You think you want a life where precocious children would never put a finger in the middle of a covered pan of brownies. But then you realize that you can’t make snow angels without disturbing the drifts. You can’t have joy without the mess.

I should have captured it right there. Preserved it, polished it, added it to the loop of stuff I tell myself when I wander in my thoughts at stoplights and while being quiet during screencasts.

Instead I constructed the other metaphor, of snow as bandaid, as wood filler for a rotten stump. It’s not as sweetly affirming as the other image. There’ll never be enough snow to cure the grass beneath. And even if it was never about the brownies, even if it was about something true and validly infuriating, it was never worth evoking fear and shame.

So it’s easy to think of giving up. Walking away. I am never going to be the mother these children deserve. I am never going to be deep down the mirror core of the patchwork covering of snow I mostly enough maintain on the outside.

But in the spring the snow will melt, both the brown snow sick with dirt and salt and the last baptizing whiteout of the winter. And it will be time to fertilize again, another chance to soak into the roots.

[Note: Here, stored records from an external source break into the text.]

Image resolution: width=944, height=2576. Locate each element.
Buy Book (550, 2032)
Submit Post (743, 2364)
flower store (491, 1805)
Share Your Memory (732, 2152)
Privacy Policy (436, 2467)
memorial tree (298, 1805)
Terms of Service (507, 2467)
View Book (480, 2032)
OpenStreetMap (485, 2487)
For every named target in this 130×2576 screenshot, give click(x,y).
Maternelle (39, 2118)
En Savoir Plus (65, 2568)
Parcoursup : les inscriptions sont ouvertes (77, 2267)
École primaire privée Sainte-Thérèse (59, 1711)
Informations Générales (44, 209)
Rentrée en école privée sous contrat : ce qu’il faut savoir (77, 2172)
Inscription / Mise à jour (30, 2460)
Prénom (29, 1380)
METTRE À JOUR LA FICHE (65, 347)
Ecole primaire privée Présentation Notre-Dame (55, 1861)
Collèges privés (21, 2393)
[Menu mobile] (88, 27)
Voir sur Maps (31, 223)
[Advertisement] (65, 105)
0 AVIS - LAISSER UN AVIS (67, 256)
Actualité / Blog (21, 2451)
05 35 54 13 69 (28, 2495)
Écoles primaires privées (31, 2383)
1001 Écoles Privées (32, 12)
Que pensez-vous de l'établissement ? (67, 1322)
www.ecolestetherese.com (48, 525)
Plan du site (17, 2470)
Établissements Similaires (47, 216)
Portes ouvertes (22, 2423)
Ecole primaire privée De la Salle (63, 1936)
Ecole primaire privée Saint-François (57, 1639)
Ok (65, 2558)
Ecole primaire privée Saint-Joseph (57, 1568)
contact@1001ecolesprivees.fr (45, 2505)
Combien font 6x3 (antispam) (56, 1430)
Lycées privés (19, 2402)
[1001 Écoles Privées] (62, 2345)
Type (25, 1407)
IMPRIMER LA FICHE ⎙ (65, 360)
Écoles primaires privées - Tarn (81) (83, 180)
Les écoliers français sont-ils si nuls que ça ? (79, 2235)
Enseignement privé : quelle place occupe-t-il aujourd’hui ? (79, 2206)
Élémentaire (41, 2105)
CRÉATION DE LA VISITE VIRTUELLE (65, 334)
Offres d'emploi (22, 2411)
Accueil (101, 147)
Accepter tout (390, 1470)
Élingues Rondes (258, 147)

I was folding towels when Dick responded to Spot’s overtired hysteria past her bedtime. Sally was reading in her room and Susan had been allowed to fall asleep in our bed because Spot was so disruptive. I climbed the stairs and changed her back into her pajamas. Patience came from somewhere, and a promise to snuggle with her for awhile. My hand on her chest, I felt her heartbeat in my fingertips. She had forgotten, or forgiven, enough that my being there was calming. She rubbed her eyes vigorously, then turned her face away, as she always does to sleep, and sighed, long and low.